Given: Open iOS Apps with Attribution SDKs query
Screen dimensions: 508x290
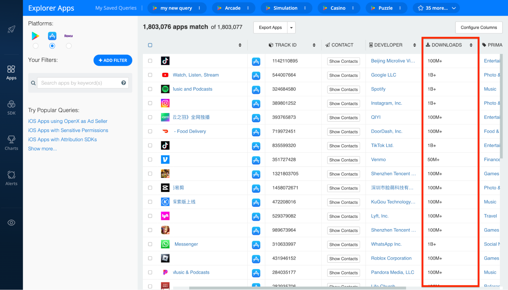Looking at the screenshot, I should 63,139.
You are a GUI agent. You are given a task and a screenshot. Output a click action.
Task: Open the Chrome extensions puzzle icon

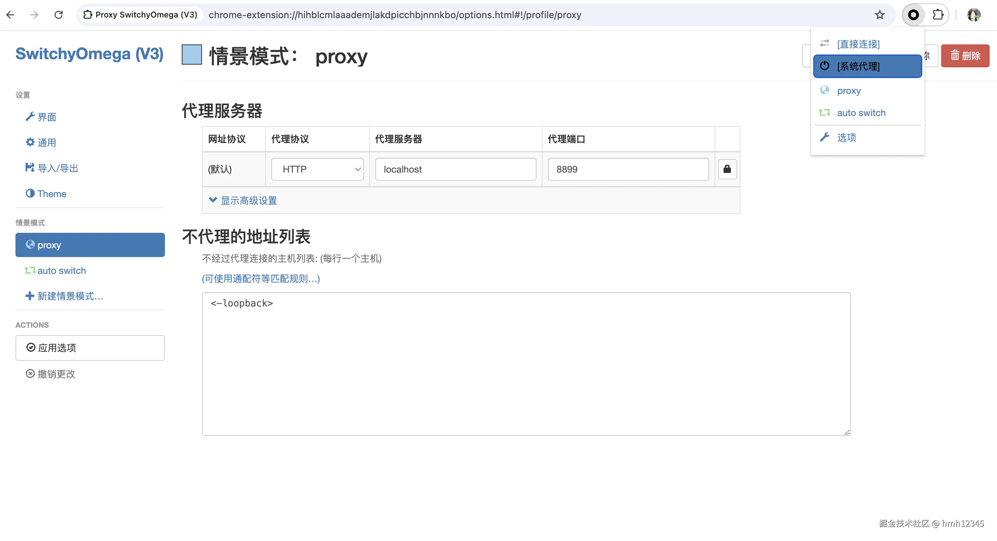point(938,15)
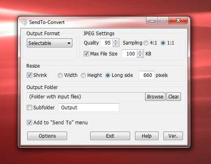The width and height of the screenshot is (211, 164).
Task: Click the Clear button
Action: click(x=174, y=97)
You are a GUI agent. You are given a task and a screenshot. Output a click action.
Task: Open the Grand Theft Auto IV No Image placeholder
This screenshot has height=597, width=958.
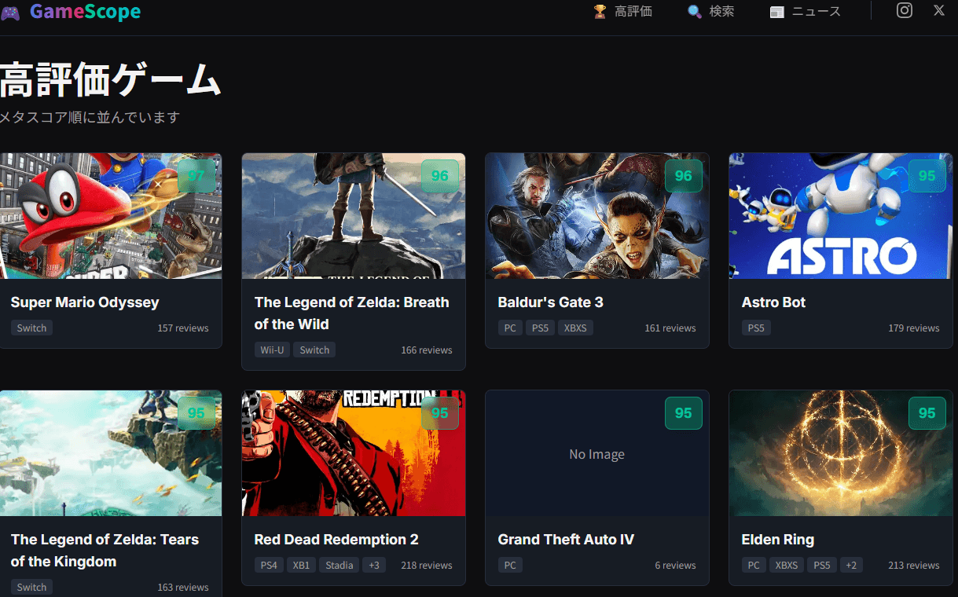tap(596, 454)
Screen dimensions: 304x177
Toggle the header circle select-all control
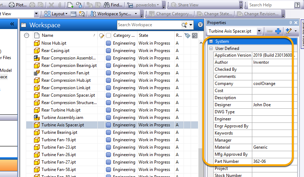click(27, 35)
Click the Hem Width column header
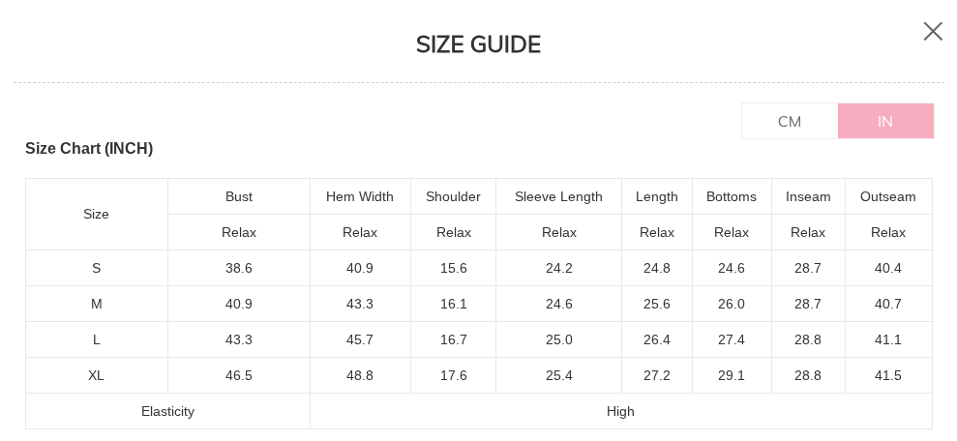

== GIVEN INSTRUCTION ==
Turn every line of the items above into a Markdown table with two columns, "No." for the row number and "Line" for the line itself. Skip blank lines and leave out the pictures.

== OUTPUT ==
| No. | Line |
|---|---|
| 1 | Given: Open iOS Apps with Attribution SDKs query |
| 2 | Screen dimensions: 508x290 |
| 3 | Looking at the screenshot, I should 63,139. |
| 4 | You are a GUI agent. You are given a task and a screenshot. Output a click action. |
| 5 | Task: Open the Chrome extensions puzzle icon |
| 6 | point(938,15) |
| 7 | The width and height of the screenshot is (211, 164). |
| 8 | Task: Click the Clear button |
| 9 | Action: click(x=174, y=97) |
| 10 | You are a GUI agent. You are given a task and a screenshot. Output a click action. |
| 11 | Task: Open the Grand Theft Auto IV No Image placeholder |
| 12 | This screenshot has height=597, width=958. |
| 13 | tap(596, 454) |
| 14 | Screen dimensions: 304x177 |
| 15 | Toggle the header circle select-all control |
| 16 | click(27, 35) |
| 17 | Click the Hem Width column header |